Thursday, July 15, 2004

wow...there are quite a lot of blogs

I am, for some reason unbeknownst to me, still conscious. Probably because I have been cruising around here looking at all the blogs. WOW!! There are quite a few. Opened several that were pretty much journals, like this one and then several that were hilarious accounts of the bloggers' day. I particularly enjoyed the fellow with the dump trick and the Acura. The titles of some of these are wild! Opened one that seemed intriguing but innocent and my system was inundated with porno popups. My firewall was unable to keep up. Won't go back there.

So my fellow is in bed and even the cats have turned in. Sad when you outlast the nocturnal kitties.

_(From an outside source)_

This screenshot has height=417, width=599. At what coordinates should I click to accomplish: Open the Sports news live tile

I am waiting this week to hear back from the prosthetist I interviewed with Monday. If all goes well, I can spend the rest of the year working with him and hopefully get a leg up when the certification/BAS program starts. I am so excited to get back to school. Sounds silly, but I really do miss working out my brain.

First Entry

Wow...wandered onto the Google search engine and in my rambling have found this. Interesting. Was unaware Google was so interested in my odd little thoughts.

Hubby and I have been asked to do an interview. Will get into why later. It's been roughly 7 months since we did the last one and, though it went well, I am more than slightly uneasy with the prospect of more. The paper wants to fly the reporter and a photographer in from Boston. They want a "feel for our daily life." Why? I have asked my family. Total dissidence. Mom says we have an obligation, well, she didn't really say obligation. Let me try again. Mom says we should share our story so other people can understand. I feel, to put it kindly, that there have been enough articles and enough pictures and enough intrusions into our daily life and the public is probably more understanding of that than newspaper reporters would like to admit.

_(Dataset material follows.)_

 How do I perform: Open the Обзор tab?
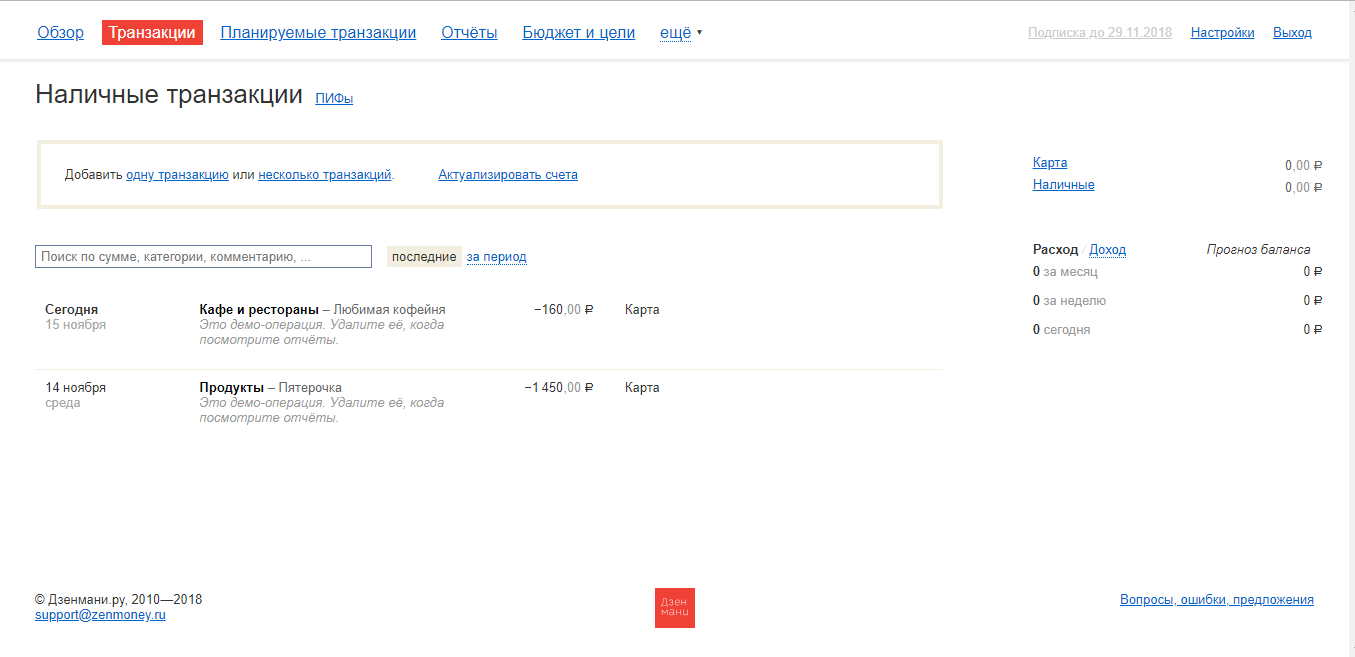pyautogui.click(x=60, y=33)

Suppose I should back up. Last year my husband was seriously wounded overseas serving the US Army. He's undergone more medical treatments, surgery, physical therapy, etc than you can shake a stick at. We've met A LOT of people. Some very important people. And talked to several reporters. We turned most away so my husband could have some privacy and dignity. We saw other families in similar situations embrace, heck, invite the press. We ran them off vehemently.

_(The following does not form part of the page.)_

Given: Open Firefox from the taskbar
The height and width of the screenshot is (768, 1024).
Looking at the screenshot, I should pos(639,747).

And yet, a year later, they come back!?! Persistent to the end I suppose.

In the end, my guy and I will have to decide together. I want nothing to do with it. But he feels he should at least hear the reporter out.

I know I have left out a lot of details, but the families of other wounded servicepeople will understand why. He is my first concern and not the scoop of some paper. We'll see. G'night.